Sofyane Cherfa (; born 13 August 1984) is an Algerian former professional footballer who played as a centre-back.

Club career

Early career
Born in Toulouse, France, Cherfa played youth football with AS Monaco FC, but only appeared for its reserve team as a senior. After playing with CS Louhans-Cuiseaux in the lower leagues he signed with Ligue 2 club Stade de Reims in the summer of 2007, before going on to represent also in the competition CS Sedan Ardennes and LB Châteauroux.

Omonia
In 2011, Cherfa joined AC Omonia in the Cypriot First Division, after fellow league side Ermis Aradippou FC did not have the financial means to complete the transfer.
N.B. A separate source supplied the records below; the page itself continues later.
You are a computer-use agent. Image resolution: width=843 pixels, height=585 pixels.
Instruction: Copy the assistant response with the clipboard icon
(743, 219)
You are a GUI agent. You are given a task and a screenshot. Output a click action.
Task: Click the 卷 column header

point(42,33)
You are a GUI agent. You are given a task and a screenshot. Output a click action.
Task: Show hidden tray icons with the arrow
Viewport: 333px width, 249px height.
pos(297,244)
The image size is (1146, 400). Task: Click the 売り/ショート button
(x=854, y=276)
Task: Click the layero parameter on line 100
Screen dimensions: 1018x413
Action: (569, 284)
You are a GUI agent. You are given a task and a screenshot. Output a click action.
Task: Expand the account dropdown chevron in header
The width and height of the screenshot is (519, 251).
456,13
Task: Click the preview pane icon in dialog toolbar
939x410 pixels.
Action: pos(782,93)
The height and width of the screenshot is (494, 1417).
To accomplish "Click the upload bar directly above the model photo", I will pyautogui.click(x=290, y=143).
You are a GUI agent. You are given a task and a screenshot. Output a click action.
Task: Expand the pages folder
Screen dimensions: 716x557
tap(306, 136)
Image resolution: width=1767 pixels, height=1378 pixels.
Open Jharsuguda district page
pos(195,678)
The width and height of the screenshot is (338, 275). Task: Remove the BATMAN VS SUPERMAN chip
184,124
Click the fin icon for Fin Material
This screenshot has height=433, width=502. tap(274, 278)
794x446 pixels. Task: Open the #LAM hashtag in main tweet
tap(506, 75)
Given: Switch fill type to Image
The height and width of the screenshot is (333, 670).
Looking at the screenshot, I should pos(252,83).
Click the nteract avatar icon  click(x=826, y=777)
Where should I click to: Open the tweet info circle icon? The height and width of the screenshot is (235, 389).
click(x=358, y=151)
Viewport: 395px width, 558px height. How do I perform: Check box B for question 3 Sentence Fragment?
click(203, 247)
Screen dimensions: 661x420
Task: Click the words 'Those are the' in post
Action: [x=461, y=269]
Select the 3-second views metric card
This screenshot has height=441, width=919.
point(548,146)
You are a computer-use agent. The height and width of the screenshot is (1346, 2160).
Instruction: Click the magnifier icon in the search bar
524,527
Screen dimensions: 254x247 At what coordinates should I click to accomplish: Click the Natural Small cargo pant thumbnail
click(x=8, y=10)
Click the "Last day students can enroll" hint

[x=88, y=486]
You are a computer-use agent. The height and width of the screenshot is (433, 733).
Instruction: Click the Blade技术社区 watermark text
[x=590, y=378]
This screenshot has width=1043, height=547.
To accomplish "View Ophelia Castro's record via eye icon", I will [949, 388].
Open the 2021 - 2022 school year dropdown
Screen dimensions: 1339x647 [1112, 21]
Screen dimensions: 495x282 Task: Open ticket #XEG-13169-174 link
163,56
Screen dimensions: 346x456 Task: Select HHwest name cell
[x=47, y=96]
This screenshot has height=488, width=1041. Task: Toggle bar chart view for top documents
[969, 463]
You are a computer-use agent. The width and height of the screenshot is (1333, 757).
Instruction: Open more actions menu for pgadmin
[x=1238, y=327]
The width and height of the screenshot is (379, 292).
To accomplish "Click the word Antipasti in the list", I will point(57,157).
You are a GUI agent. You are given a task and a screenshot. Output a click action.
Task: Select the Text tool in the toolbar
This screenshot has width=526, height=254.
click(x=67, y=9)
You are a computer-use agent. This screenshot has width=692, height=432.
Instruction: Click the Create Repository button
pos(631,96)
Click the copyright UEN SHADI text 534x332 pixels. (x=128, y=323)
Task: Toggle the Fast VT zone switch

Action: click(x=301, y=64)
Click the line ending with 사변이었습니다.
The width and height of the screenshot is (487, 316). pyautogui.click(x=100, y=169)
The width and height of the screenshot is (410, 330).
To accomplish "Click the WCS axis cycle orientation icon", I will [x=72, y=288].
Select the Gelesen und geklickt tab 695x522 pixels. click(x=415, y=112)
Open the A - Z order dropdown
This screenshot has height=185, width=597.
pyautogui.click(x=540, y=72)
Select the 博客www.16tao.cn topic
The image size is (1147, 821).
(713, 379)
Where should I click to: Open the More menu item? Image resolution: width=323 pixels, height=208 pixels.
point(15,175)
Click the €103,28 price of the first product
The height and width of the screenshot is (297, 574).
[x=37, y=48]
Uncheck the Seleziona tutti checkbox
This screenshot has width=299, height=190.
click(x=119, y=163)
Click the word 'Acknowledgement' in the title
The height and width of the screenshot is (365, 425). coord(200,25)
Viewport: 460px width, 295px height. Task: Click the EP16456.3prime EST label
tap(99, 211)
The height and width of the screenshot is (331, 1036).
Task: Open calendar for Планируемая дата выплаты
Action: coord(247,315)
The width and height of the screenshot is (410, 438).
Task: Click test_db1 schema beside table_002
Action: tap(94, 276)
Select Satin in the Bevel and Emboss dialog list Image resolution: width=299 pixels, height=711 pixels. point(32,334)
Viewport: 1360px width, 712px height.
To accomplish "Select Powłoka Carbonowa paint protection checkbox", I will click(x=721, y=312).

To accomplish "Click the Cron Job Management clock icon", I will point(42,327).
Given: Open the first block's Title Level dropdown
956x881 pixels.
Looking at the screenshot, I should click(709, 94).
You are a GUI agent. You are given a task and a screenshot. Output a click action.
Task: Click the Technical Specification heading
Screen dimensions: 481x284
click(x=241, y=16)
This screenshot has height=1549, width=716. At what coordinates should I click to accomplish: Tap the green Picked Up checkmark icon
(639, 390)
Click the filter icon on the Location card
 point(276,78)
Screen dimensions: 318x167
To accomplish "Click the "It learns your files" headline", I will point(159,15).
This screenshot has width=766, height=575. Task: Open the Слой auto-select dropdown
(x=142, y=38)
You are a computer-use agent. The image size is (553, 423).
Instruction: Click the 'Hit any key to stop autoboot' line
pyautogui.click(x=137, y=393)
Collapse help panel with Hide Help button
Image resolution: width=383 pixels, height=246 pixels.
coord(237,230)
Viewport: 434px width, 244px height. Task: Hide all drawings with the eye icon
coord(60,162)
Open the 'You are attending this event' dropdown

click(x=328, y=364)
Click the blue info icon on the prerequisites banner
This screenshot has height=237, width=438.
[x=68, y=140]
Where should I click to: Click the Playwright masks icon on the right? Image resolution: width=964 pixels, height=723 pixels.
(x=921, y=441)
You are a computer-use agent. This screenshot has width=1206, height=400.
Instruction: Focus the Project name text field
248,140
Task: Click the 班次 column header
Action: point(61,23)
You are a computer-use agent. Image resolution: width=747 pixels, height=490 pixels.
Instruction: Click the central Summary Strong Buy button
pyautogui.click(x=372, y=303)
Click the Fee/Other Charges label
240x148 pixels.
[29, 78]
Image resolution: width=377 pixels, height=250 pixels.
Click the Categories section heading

He scored his first goal as a professional on 29 October of that year in a 2–0 away win against Olympiakos Nicosia, and also contributed with six appearances in the season's Cypriot Cup, which ended in conquest as in the previous year.

In the 2012 summer transfer window, after being deemed surplus to requirements, Cherfa was loaned to Panthrakikos F.C. from Greece. At the end of the campaign he returned to Omonia, who had just lost fellow stoppers Christos Karipidis and Savo Pavićević to other clubs, but Panthrakikos contested that the agreement ended sooner than it should have.

After failing to negotiate a new contract with a smaller wage, due to Omonia's financial situation, Cherfa was made to train alone, and was eventually linked to OFI Crete F.C. even though the former stated it did not have the intention of releasing him. After the team failed to perform in their UEFA Europa League campaign, both defensively and overall, a new round of talks started, and he eventually put pen to paper to a new three-year deal.

Later years
On 15 January 2016, four days after being released by Panthrakikos, Cherfa signed a two-year contract with Algerian club CS Constantine. Two years later, the free agent agreed to a one-year deal at Italian amateurs Abano Calcio.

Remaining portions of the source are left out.